Dies ist die indirekte Fortsetzung von „The Dark of the June“. Harry Nailer wünscht sich, seiner Tochter June nachfolgen zu können, und begibt sich das Haus des Abschieds: Auch er will ein NIN werden. Tatsächlich klappt die Sache, doch bevor er sich verabschiedet, lernt er in Laurel Baker eine bemerkenswerte und vor allem schöne, liebenswerte Frau kennen. Ihr wichtigstes Kennzeichen neben einer Laterne: eine weiße Stirnlocke in ihrem sonst schwarzen Haar…

Mein Eindruck

Dies ist eine recht anspruchsvolle Fortsetzung – und hat ihrerseits eine Fortsetzung (oder zwei). Der Umstand, dass er nur noch ein Auge hat und dieses von einer schwarzen Kappe bedeckt, wird in der zweiten Fortsetzung („Thag“) bedeutsam.

6) From the Notebook of Dr. Stein (1974)

Die drei NINs verschlägt es aus dem Jahr 1997 zurück ins Jahr 1935, wo sie sich im Kopf der Opernsängerin Donna W. befinden. Donna befindet sich in der Praxis des titelgebenden Psychiaters Dr. Stein. Auf einmal redet sie mit anderen Stimmen, nämlich mit denen von Harry Nailer, June Nailer und Laurel Baker. Die drei NINs sind hierher gelangt, weil sie sich des Vehikels eines Thags bedienen, einer ephemeren Kreatur, die Energie saugt – und möglicherweise abgibt.

Leider glaubt Dr. Stein, der aus Deutschland eingewandert ist, es mit einem „Blutsauger“ zu tun zu haben und schlägt alle Warnungen und Proteste des Trios in den Wind, die Behandlung mit Elektroschicks würde sie alle zerstören…

Mein Eindruck

Die Reise der Geister geht weiter, und wir fragen uns allmählich, was dieses Thag eigentlich ist. Wenigstens ist mit June, Harry und Laurel so etwas wie eine Familie zusammengekommen, was zu Hoffnung Anlass gibt. Diese Hoffnungen werden durch den brutalen Eingriff Dr. Steins zunichtegemacht: Nach dem Motto „Klappe zu, Affe tot“ gibt auch das Gefäß des Geister-Quartetts den Löffel ab. Doch das bedeutet noch nicht das Ende der NINs…

7) Thag (1975)

Es sind wohl die letzten Tage in den Zeiten, als die Könige noch an die Götter des Nordens glauben, als Thag zurückkehrt – und wenig später die drei Passagier-NINs. Doch der Reihe nach…

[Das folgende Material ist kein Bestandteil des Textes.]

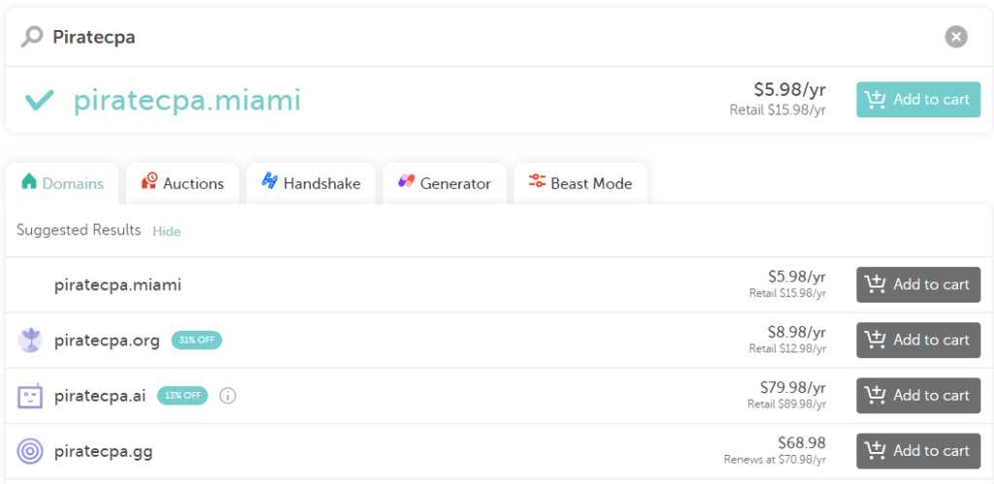Add piratecpa.ai to cart
Image resolution: width=994 pixels, height=484 pixels.
tap(918, 396)
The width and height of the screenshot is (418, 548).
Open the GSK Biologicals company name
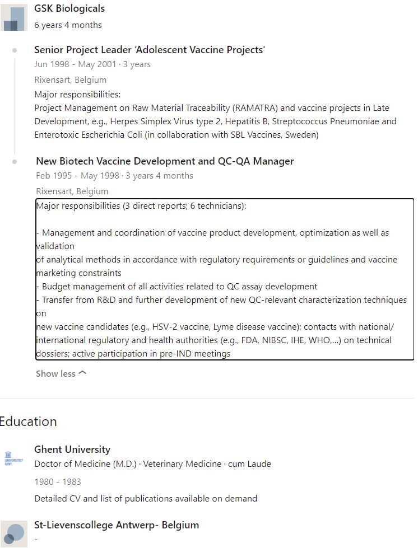pyautogui.click(x=69, y=8)
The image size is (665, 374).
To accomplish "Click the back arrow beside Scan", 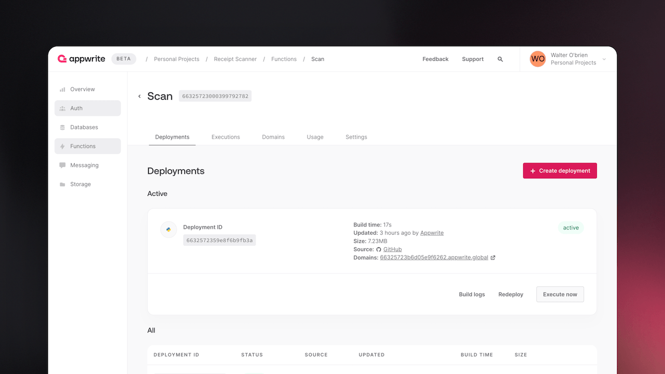I will [139, 97].
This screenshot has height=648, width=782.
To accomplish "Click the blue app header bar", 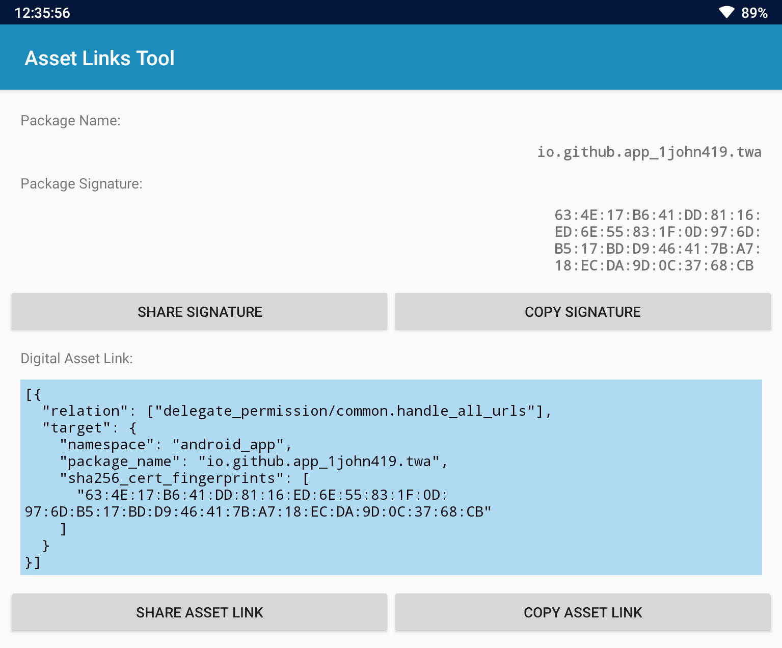I will [391, 58].
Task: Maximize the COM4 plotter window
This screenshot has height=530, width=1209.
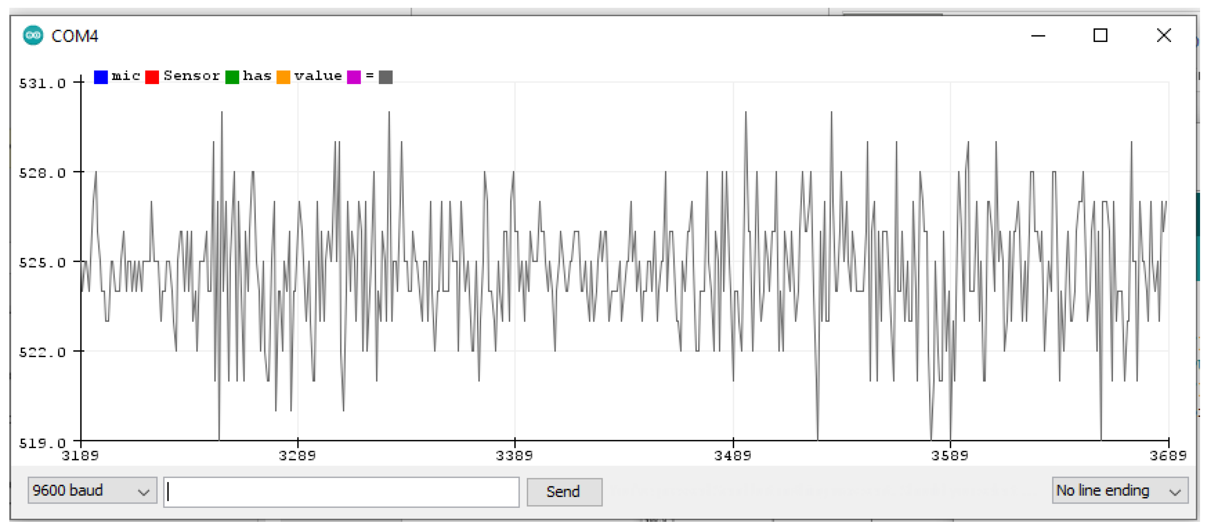Action: click(1100, 36)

Eines Morgens erwacht König Karl der Weise in seinem Bett, weil es wankt wie bei einem Erdbeben, und ein großer Lärm aus der Waffenkammer dringt. Außerdem fegt seine Gattin ins Schlafgemach und begehrt zu wissen: „Was sollen wir nur tun?!“ Die Ritter hätten sich bereits alle aus dem Staub gemacht, und sie sollten tunlichst ebenfalls verschwinden. Aber warum nur? Offenbar ist ein Ungeheuer mit dem neuen Zauberer ins Schloss eingedrungen.

Ein König kann auf vieles verzichten, aber weder auf sein Schloss noch auf seine Schatzkammer. Er unterwirft sich dem jungen Zauberer Eric und wird sein Diener, ebenso wie seine Gattin. Eric hat nämlich das unsichtbare Ungeheuer auf seiner Seite. Er nennt es Thag und lässt es in den tiefsten Kerkern des Schlosses hausen.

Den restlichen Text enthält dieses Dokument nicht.